■ Documento di partenza:
L’idea che controlliamo tranquillamente le cose e che ciò che concretamente facciamo appartiene al novero delle libere scelte, cosicché le stesse infamie e le tragedie le costruiamo con piena e volontaria cognizione, l’abbiamo mutuata dal delirio di onnipotenza della soggettività umana prodotta dalla Modernità, perdendo di vista la costitutiva fragilità e contraddittorietà degli esseri umani e delle azioni umane.

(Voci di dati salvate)
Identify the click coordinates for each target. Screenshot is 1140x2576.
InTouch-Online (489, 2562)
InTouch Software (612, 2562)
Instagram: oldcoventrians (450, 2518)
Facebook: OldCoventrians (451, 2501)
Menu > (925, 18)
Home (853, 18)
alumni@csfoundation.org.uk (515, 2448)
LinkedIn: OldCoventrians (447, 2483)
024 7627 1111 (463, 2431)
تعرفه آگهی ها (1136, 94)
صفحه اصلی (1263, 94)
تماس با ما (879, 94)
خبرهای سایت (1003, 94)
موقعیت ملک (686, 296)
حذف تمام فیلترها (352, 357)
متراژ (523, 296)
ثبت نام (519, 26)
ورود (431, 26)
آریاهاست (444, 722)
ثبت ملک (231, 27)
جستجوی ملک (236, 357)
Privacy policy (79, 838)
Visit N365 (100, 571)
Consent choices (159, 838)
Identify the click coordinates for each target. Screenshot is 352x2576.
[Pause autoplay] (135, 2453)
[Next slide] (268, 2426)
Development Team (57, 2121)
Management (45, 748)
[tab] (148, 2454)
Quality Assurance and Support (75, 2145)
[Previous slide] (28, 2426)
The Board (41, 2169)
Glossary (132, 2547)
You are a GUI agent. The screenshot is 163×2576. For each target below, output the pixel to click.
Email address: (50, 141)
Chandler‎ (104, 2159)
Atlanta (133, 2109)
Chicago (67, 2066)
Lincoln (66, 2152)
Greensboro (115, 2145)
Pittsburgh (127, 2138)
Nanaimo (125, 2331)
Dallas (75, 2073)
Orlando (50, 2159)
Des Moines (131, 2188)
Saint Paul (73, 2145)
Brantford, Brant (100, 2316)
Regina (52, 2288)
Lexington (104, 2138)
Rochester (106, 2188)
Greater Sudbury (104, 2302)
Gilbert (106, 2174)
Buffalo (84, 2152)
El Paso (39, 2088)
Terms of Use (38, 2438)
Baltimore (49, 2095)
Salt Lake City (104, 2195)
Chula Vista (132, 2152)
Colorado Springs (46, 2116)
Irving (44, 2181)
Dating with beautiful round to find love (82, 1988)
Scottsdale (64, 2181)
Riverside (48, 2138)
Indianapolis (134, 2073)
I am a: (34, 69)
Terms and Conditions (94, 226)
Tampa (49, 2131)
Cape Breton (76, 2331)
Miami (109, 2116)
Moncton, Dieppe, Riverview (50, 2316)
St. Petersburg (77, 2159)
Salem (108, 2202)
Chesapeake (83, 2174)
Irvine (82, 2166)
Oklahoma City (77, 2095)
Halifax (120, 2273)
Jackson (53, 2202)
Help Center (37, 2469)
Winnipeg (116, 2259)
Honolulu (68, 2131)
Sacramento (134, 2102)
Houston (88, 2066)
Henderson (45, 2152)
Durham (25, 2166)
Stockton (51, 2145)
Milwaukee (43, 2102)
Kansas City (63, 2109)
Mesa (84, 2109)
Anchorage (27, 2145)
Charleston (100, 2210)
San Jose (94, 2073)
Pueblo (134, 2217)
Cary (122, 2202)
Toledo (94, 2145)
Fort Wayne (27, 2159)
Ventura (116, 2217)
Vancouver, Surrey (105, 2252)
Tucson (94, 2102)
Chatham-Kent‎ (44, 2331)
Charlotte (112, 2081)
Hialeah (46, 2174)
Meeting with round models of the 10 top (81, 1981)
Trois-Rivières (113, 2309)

■ Consegna A:
Rispondi in base al brano sulla Modernità:
(i) Secondo l'idea descritta, a che cosa appartiene ciò che concretamente facciamo?
(ii) Da che cosa abbiamo mutuato quell'idea?
(iii) Che cosa abbiamo perso di vista?
■ Consegna B:
Ricopia dal brano sulla Modernità il passo che va da "L’idea che controlliamo" a "delle azioni umane.".
■ Consegna C:
Riprendi il brano sulla Modernità e proseguilo dopo la sua ultima frase.

■ Risposta A:
(i) Al novero delle libere scelte.
(ii) Dal delirio di onnipotenza della soggettività umana prodotta dalla Modernità.
(iii) La costitutiva fragilità e contraddittorietà degli esseri umani e delle azioni umane.

■ Risposta B:
L’idea che controlliamo tranquillamente le cose e che ciò che concretamente facciamo appartiene al novero delle libere scelte, cosicché le stesse infamie e le tragedie le costruiamo con piena e volontaria cognizione, l’abbiamo mutuata dal delirio di onnipotenza della soggettività umana prodotta dalla Modernità, perdendo di vista la costitutiva fragilità e contraddittorietà degli esseri umani e delle azioni umane.

■ Risposta C:
Va anche parallelamente chiarito che non ci sono neppure “ragioni oggettive”, per esempio, di tipo economico, che facciano da reale barriera alla guerra. Il capitalismo delle condizioni normali può facilmente mutarsi in capitalismo di economia di guerra; ed è ormai evidente, anche a coloro che fanno ogni sforzo per non vedere, la rottura dell’ordine neoliberista. Quell’ordine ingiusto, ma comunque con regole obbliganti per tutti, era entrato in gravissimo affanno già con la crisi economica del 2008 e col declino dell’unipolarismo americano in conseguenza dello sviluppo della Cina e della stessa ripresa della Russia, nonché per la presenza di altri attori globali sulla scena mondiale, dall’Unione Europea all’India; ma appare completamente archiviato nell’attuale, nuovo stadio della modernità prodotto dall’epidemia pandemica di Covid19, che continua drammaticamente a correre nel mondo, e da ultimo dalla guerra in Europa.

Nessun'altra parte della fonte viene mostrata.